# Reddit Posts Popularity Prediction

In [1]:
df_train = spark.table("rs_v2_2006_03").select('brand_safe','can_gild','is_crosspostable','selftext','created_utc','num_comments','no_follow','over_18',
'author','domain','parent_whitelist_status','subreddit','subreddit_type','suggested_sort','title','score')
# OOT data is tested by modify "rs_v2_2006_04" to "rs_v2_2006_05"
df_test = spark.table("rs_v2_2006_04").select('brand_safe','can_gild','is_crosspostable','selftext','created_utc','num_comments','no_follow','over_18',
'author','domain','parent_whitelist_status','subreddit','subreddit_type','suggested_sort','title','score')

In [2]:
# Package installed
!pip install nltk
!python -m nltk.downloader all
!pip install tldextract

In [3]:
# Sentiment Analysis Function
from pyspark.sql import SparkSession
from pyspark.sql import functions as F
from pyspark.sql.functions import format_number as fmt
from pyspark.sql.functions import udf
from pyspark.sql.types import *

from pyspark.ml.feature import Tokenizer,StopWordsRemover,Word2Vec
from pyspark.ml import PipelineModel
from pyspark.ml.evaluation import BinaryClassificationEvaluator

import re
import numpy as np
import pandas as pd
from nltk.sentiment.vader import SentimentIntensityAnalyzer

import nltk
from os import path, getcwd
import matplotlib.pyplot as plt
import seaborn as sns

def getCleanTweetText(filteredTweetText):
    return ' '.join(filteredTweetText)
  
def getSentimentScore(tweetText):
    analyzer = SentimentIntensityAnalyzer()
    vs = analyzer.polarity_scores(tweetText)
    return float(vs['compound'])

def getSentiment(score):
    return 1 if score > 0 else 0

In [4]:
############## Sentiment Score for title ##############
nltk.download('vader_lexicon')

import nltk.sentiment.util
import nltk.sentiment.sentiment_analyzer
from nltk.sentiment.vader import SentimentIntensityAnalyzer 
import pyspark.sql.functions as f

senti = SentimentIntensityAnalyzer

df_train = df_train.withColumn("title", f.regexp_replace(f.col("title"), "[:]", " ").alias("replaced"))

tokenizer = Tokenizer(inputCol='title', outputCol='words')
Tokenized_title = tokenizer.transform(df_train)

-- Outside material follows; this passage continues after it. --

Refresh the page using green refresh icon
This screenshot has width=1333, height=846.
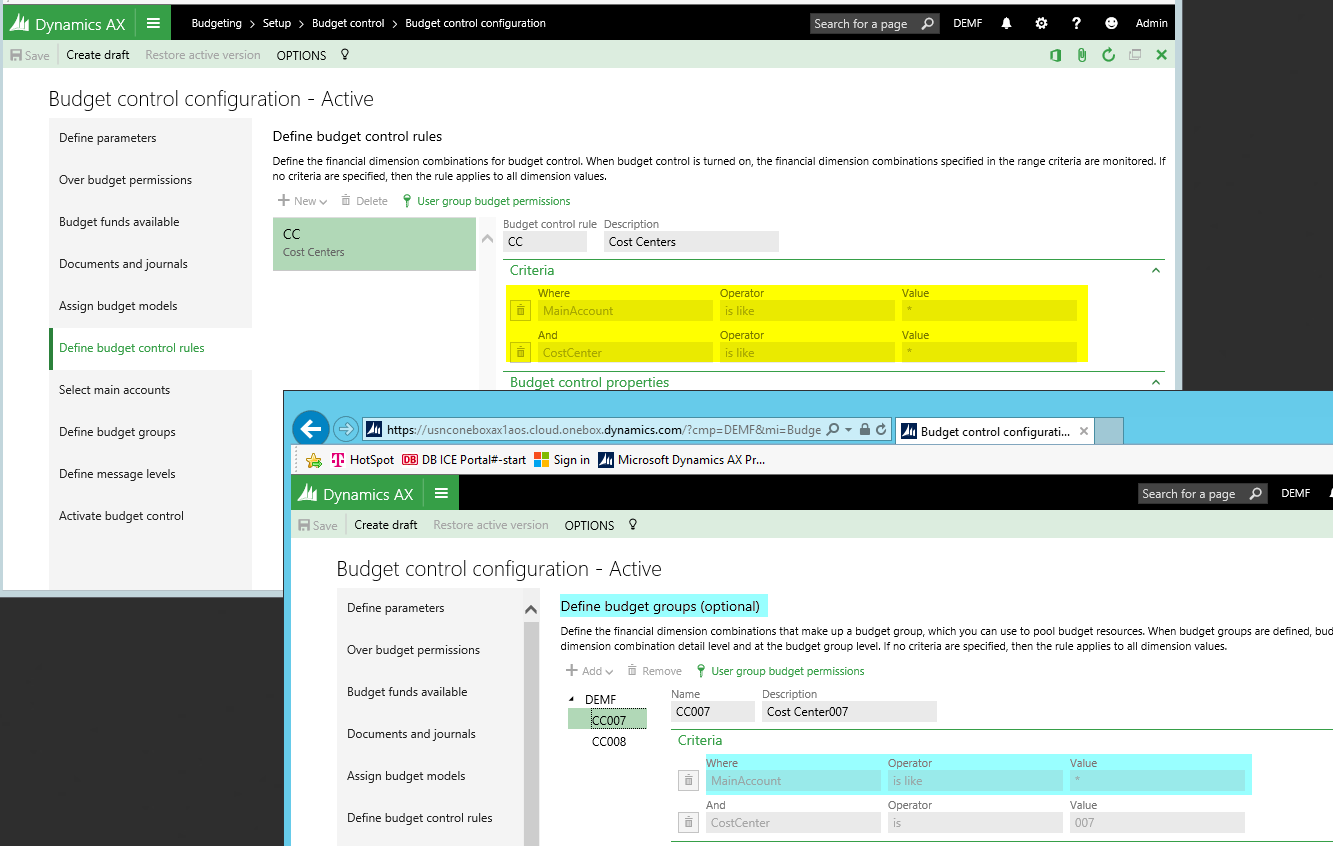point(1108,55)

remover = StopWordsRemover(inputCol='words', outputCol='filteredTweetText')
StopwordRemoved_title = remover.transform(Tokenized_title)

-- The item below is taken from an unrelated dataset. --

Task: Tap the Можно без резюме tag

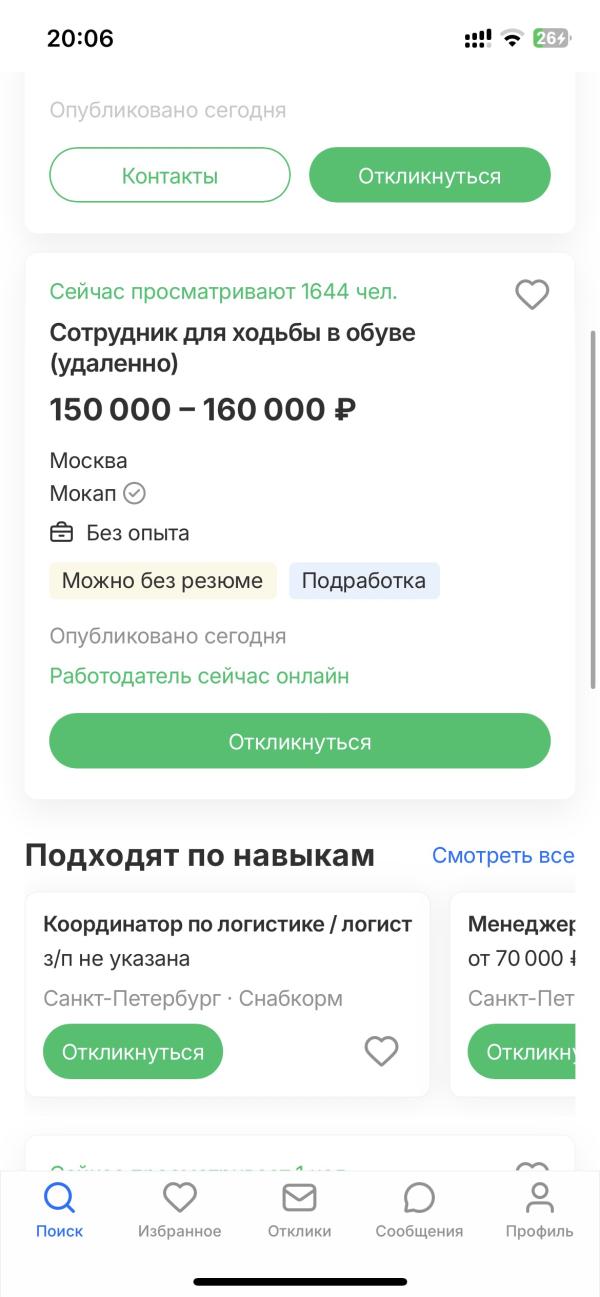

udfCleanTweetText = udf(getCleanTweetText, StringType())
dfFilteredCleanedTweet = StopwordRemoved_title.withColumn('filteredCleanedTweetText', udfCleanTweetText('filteredTweetText'))

udfSentimentScore = udf(getSentimentScore, FloatType())
df_train = dfFilteredCleanedTweet.withColumn('sentimentScore', udfSentimentScore('filteredCleanedTweetText')).select('sentimentScore','brand_safe','can_gild','is_crosspostable','selftext','created_utc','num_comments','no_follow','over_18',
'author','domain','parent_whitelist_status','subreddit','subreddit_type','suggested_sort','title','score')
# Test data
df_test= df_test.withColumn("title", f.regexp_replace(f.col("title"), "[:]", " ").alias("replaced"))

Tokenized_title2 = tokenizer.transform(df_test)

StopwordRemoved_title2 = remover.transform(Tokenized_title2)

dfFilteredCleanedTweet2 = StopwordRemoved_title2.withColumn('filteredCleanedTweetText', udfCleanTweetText('filteredTweetText'))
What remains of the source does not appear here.